Высшее увенчание этого идеала - картина «Венера перед зеркалом» (Вашингтон, Национальная галерея), написанная Тицианом уже в старости. Пожалуй, такого великолепия еще не достигала до этого его кисть. Перед нами подлинно царственная женственность во всей ее первозданной славе. Богиня любви в обличий златовласой красавицы являет нам совершеннейший образ любви и неги. В этом образе нет ничего порочного, как нет ничего порочного в полноте счастья. Сколько ласки, бесконечно милой и трепетной, во взгляде богини, сколько радости приносит нам этот лик и вся эта неповторимая красота, созданная живописью.
А вот другой женский образ, тоже созданный Тицианом в старости, - «Девушка с фруктами» (Берлин, Далем, Государственный музей), быть может портрет его дочери Лавинии. Кравота женщины и роскошь природы, золото неба и золото парчи, и какая величавость в повороте головы, во всем облике этой цветущей венецианки! Каким радостным и великолепным покоем, покоем от силы, от полного наслаждения жизнью дышит вся картина!
Великое обещание счастья, надежда на счастье, и это полное наслаждение жизнью составляет одну из основ творчества Тициана.
* * *
И все же, хотя живопись Микеланджело и живопись Тициана - тезис и антитезис, этих двух титанов роднит нечто общее: только им в итальянском искусстве присущая в такой полной мере грандиозность мироощущения.
Взгляните на «Вознесение Марии», знаменитую «Ассунту», как говорят в Италии, - громадный алтарный образ Тициана в церкви Санта Мария Глориоза деи Фрари в Венеции. Да, это именно грандиозно, и вдохновенный лик Марии не уступает по своей внутренней силе, по своему пафосу, по своему страстному и величественному порыву самым величественным образам Сикстинской капеллы.
«Полная мощи, - пишет об этой картине Бернсон, - вздымается богоматерь над покорной ей вселенной… Кажется, во всем мире нет силы, которая могла бы противостоять ее свободному взлету на небо. Ангелы не поддерживают ее, а воспевают победу человеческого бытия над бренностью, и их ликующая радость действует на нас подобно восторженному взрыву оркестра в финале „Парсифаля" Вагнера».

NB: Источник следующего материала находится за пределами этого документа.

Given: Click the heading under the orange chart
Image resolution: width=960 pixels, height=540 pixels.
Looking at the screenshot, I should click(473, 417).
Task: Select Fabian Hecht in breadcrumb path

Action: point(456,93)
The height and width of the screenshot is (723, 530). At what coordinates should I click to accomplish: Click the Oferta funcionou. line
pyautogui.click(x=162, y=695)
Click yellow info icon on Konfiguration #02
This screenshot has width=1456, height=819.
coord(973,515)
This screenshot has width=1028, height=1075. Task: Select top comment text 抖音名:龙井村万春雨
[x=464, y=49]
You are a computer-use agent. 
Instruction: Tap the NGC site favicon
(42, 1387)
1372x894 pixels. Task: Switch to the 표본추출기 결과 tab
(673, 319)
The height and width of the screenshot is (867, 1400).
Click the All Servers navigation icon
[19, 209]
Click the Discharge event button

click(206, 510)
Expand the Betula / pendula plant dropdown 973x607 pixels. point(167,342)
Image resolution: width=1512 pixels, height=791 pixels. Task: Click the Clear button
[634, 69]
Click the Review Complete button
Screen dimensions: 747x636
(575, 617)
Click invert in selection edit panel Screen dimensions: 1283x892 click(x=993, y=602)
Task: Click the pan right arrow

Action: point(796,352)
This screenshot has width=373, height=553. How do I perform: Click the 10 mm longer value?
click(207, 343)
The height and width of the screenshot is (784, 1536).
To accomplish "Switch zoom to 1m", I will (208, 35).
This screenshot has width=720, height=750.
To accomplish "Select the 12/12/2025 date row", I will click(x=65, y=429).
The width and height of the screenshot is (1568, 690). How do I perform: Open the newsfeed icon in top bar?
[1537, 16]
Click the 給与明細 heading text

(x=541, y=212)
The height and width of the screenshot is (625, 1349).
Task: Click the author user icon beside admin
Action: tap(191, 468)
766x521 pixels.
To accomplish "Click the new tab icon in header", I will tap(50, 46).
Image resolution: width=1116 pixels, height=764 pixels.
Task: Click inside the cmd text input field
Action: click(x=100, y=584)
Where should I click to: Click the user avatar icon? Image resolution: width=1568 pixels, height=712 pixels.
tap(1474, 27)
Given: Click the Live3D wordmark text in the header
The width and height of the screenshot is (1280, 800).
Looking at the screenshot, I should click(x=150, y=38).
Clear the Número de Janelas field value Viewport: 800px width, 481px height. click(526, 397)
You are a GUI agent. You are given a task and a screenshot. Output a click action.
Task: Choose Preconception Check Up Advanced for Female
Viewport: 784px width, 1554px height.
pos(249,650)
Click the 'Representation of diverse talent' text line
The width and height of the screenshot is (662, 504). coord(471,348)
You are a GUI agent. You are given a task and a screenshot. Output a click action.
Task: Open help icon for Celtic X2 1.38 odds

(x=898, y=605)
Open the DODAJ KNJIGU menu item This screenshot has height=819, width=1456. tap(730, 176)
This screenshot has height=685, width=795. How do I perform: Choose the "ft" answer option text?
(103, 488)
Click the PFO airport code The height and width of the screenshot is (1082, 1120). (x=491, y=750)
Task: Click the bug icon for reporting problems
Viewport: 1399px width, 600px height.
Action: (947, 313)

Эта грандиозность мироощущения и эта высокая и радостная торжественность, подобная грому оркестра, так же озаряют своим сиянием композиции Тициана, вовсе не радостные по сюжету, но созданные им в лучшие, наиболее светлые годы его жизни, когда он весь отдавался культу прекрасного как абсолютному благу, долженствующему восторжествовать в мире. Мы видим это особенно ясно в таком шедевре, как «Положение во гроб» (Париж, Лувр). Это, несомненно, одно из непревзойденных произведений живописи, ибо в картине этой все совершенство: и контраст безжизненного, падающего тела Христа с мужественными, дышащими силой фигурами апостолов, и трагизм всей композиции, в которой горе тонет в общей благодатной гармонии и красоте такой звучности, такой силы, что, кажется, нет и не может быть в природе более прекрасных тонов, тепло-белых, лазоревых, золотисто-розовых, густо-загарных, то пламенеющих, то исчезающих во мраке, чем те, которыми одарил эту картину Тициан.